DİJİTAL MEDYANIN UYGULAMALARI UTANÇ VESİKASI

İsrail'in kasıtlı olarak gazetecileri hedef aldığını belirten Duran, Batı merkezli bazı uluslararası medya kuruluşlarının farklı bir tavır içinde olduğunu gördüklerini söyledi. Bu kuruluşların, sistematik dezenformasyon, manipülasyon, karartma ve yalan haberlerle soykırımın propaganda aygıtına dönüştüğünü ve İsrail'in işlediği suçları meşrulaştırmaya çalıştığını kaydetti.

Cumhurbaşkanlığı İletişim Başkanı Burhanettin Duran, "Konvansiyonel medyanın yanı sıra dijital medyanın İsrail'i destekleyici uygulamaları da utanç vesikası olarak kayıtlara geçti. Sosyal medya şirketleri, algoritmaları bir silah gibi kullanarak Filistinlilerin sesini kısmak için dijital duvarlar ördü" dedi.

Bu duruma karşın, TRT ve Anadolu Ajansı başta olmak üzere medya kuruluşlarının, bu hassasiyetle Filistin'in dört bir tarafında yaşanan soykırımı dünyaya anlattığını, İsrail'in işgal politikalarını sahadaki tanıklıklarla duyurduğunu aktardı. Duran, dijitalde de İsrail'in etkisinin kırılmasını sağlayan ve gerçeklerin duyurulması mücadelesi veren tüm basın mensuplarına ve medya kuruluşlarına teşekkür etti.

DİJİTAL EGEMENLİK MİLLİ GÜVENLİK DEMEKTİR

Son olarak bir hususun daha altını çizmek istediğini belirten Duran, "Gazze soykırımı da göstermiştir ki dijital egemenlik, bugün milli güvenlikten ayrı düşünülemez.
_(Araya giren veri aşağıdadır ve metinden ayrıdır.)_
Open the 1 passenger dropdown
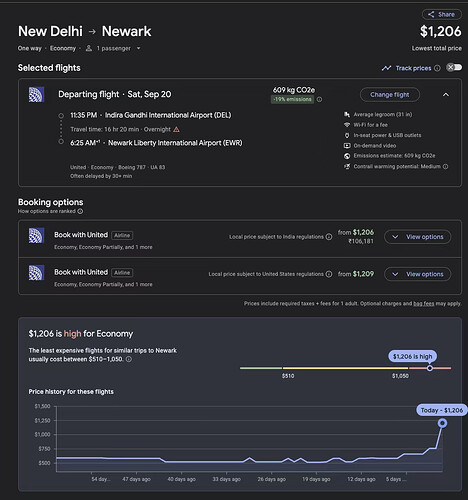 (x=113, y=48)
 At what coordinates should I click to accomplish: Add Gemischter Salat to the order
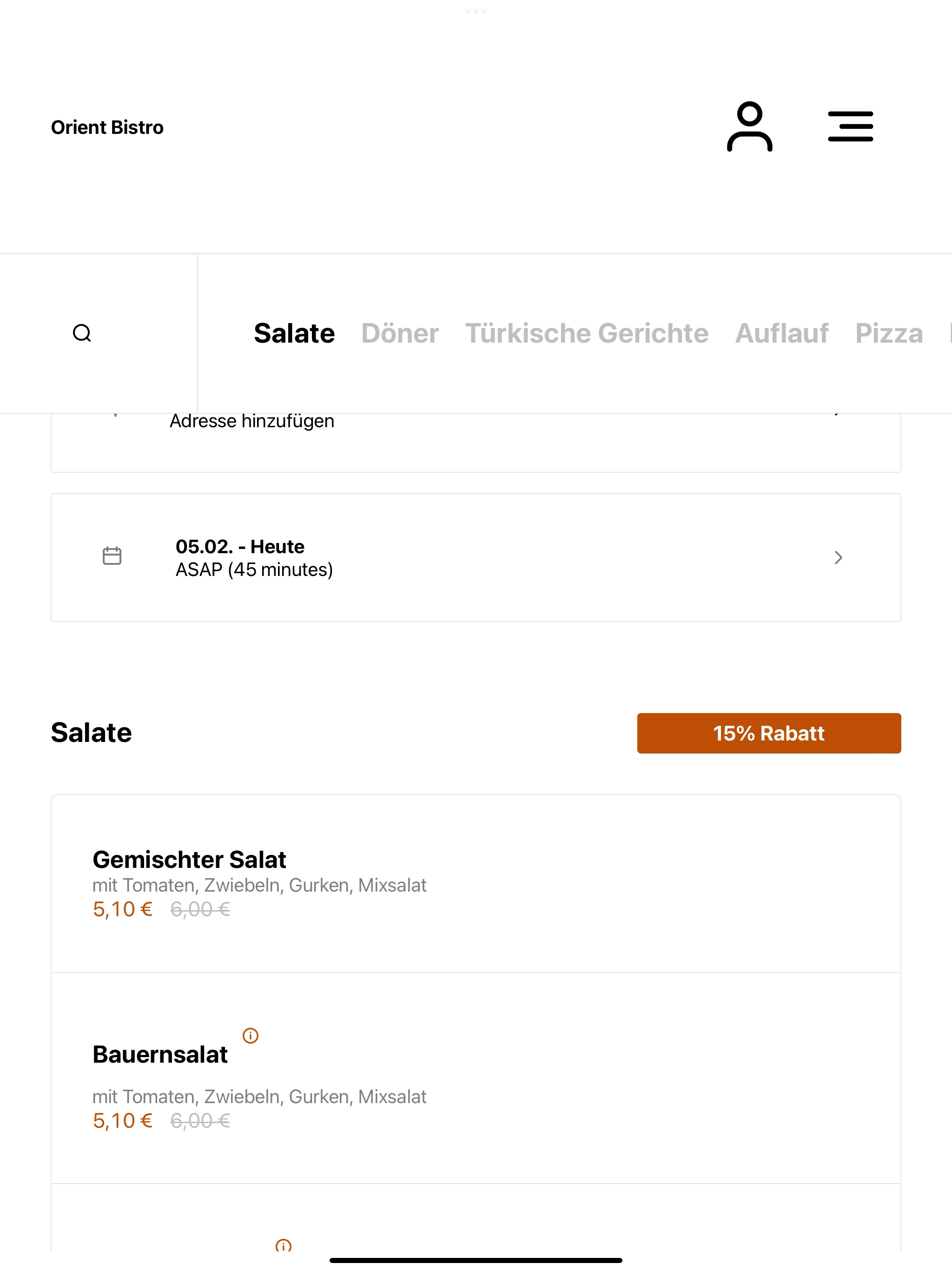point(476,884)
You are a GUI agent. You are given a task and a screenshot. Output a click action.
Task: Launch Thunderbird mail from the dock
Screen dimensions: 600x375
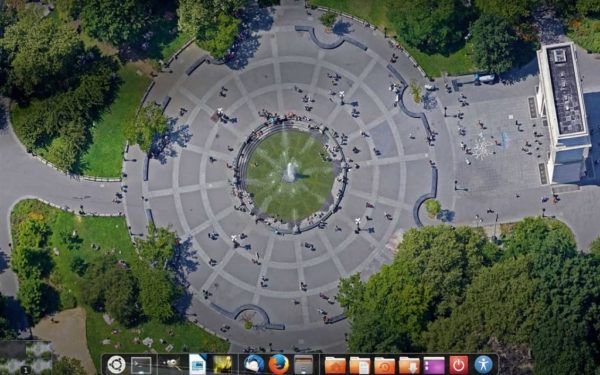[253, 365]
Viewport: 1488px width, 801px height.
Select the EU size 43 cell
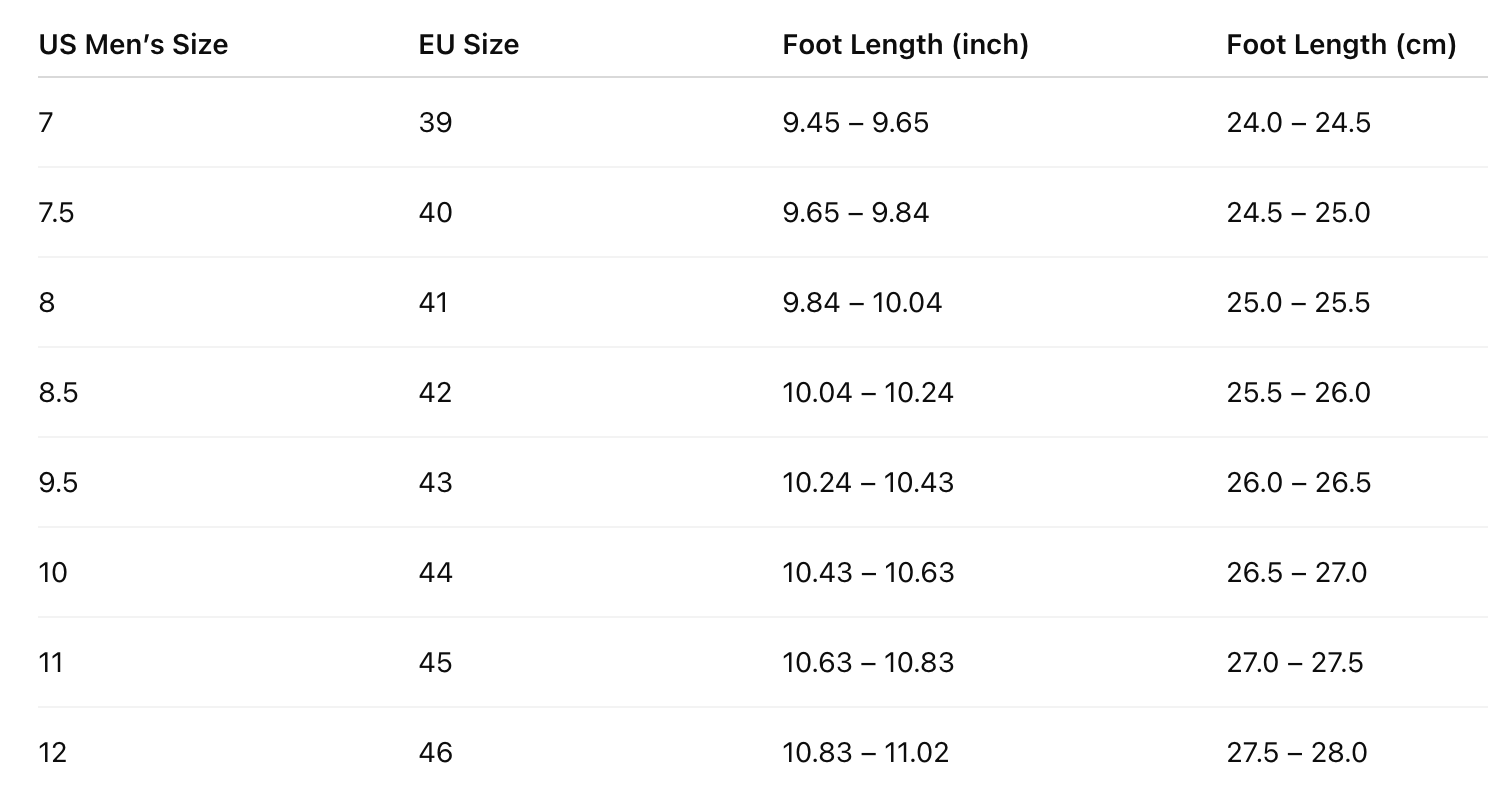pos(436,483)
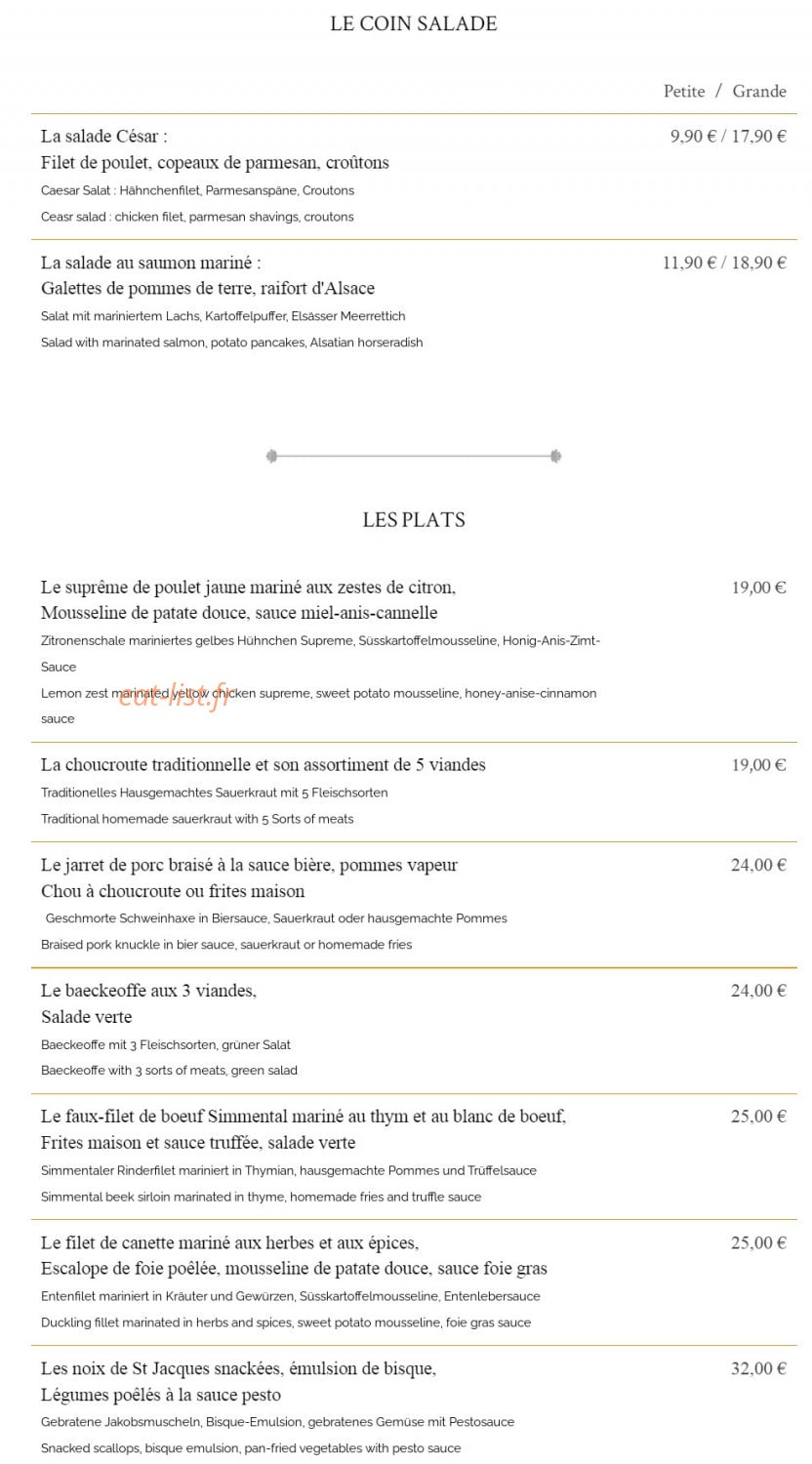Click the LES PLATS section heading
This screenshot has height=1464, width=812.
(x=414, y=520)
Bu anlayışla, ulusal veri altyapımızı, yerli sosyal medya platformlarımızı ve yerli içerik ağlarımızı tahkim eden bir mücadele yürütüyoruz" ifadeleriyle konuşmasını sonlandırdı.

Panele, Aile ve Sosyal Hizmetler Bakanı Mahinur Özdemir Göktaş, AK Parti Genel Merkez Kadın Kolları Başkanı İstanbul Milletvekili Tuğba Işık Ercan, Anadolu Ajansı (AA) Yönetim Kurulu Başkanı ve Genel Müdürü Serdar Karagöz, TRT Genel Müdürü Mehmet Zahid Sobacı, Basın İlan Kurumu Genel Müdürü Abdulkadir Çay ile ulusal ve uluslararası medya temsilcileri de katıldı.